The Most Important Algorithm in Control
The PID controller is the workhorse of industrial automation. Over 95% of control loops in manufacturing plants use PID or a variant. From cruise control in your car to temperature regulation in a chemical reactor, PID controllers are everywhere because they're simple, robust, and effective. This simulation lets you tune the three gains and immediately see their effect on system response.
Three Terms, Three Jobs
The Proportional term (Kp) responds to the current error — the bigger the gap between setpoint and measurement, the harder it pushes. The Integral term (Ki) accumulates past errors, eliminating any persistent offset. The Derivative term (Kd) responds to the rate of change, providing anticipatory damping that reduces overshoot. Each term addresses a different aspect of control performance.
Tuning the Controller
Good PID tuning balances competing objectives: fast response (high Kp) versus low overshoot (high Kd), and zero steady-state error (high Ki) versus stability (Ki not too high).
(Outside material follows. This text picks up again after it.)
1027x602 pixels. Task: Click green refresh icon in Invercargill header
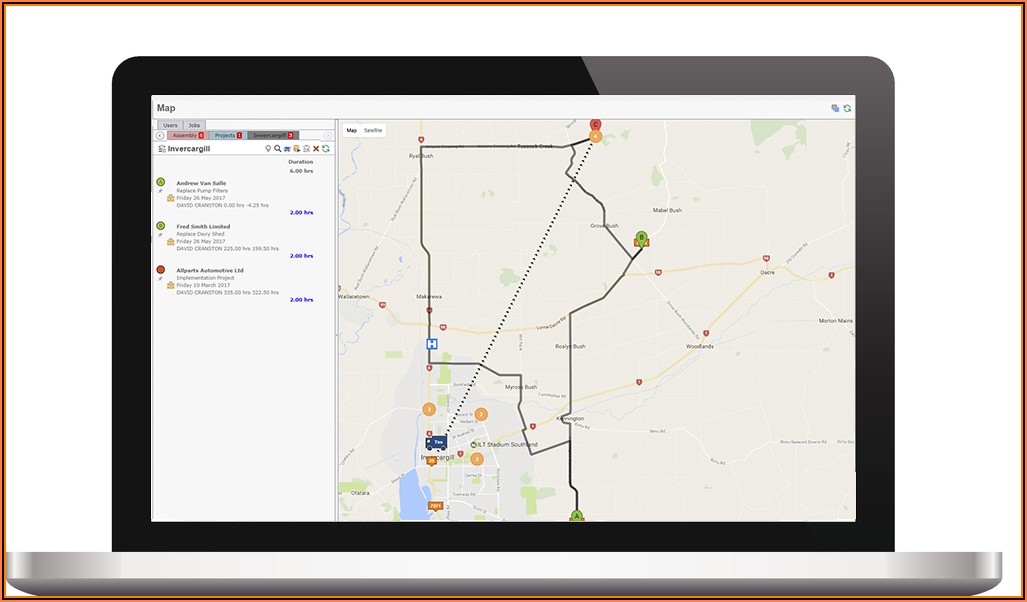pos(326,148)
The Ziegler-Nichols method provides a starting point: increase Kp until the system oscillates, then compute Ki and Kd from the oscillation frequency. In practice, engineers iterate from there to meet specific performance requirements.
Beyond Basic PID
Real-world PID implementations include anti-windup (preventing integral term from growing unbounded during saturation), derivative filtering (avoiding noise amplification), and bumpless transfer (smooth switching between manual and automatic modes). Advanced applications use gain scheduling, cascade control, or model-predictive control — but PID remains the foundation that every controls engineer must master.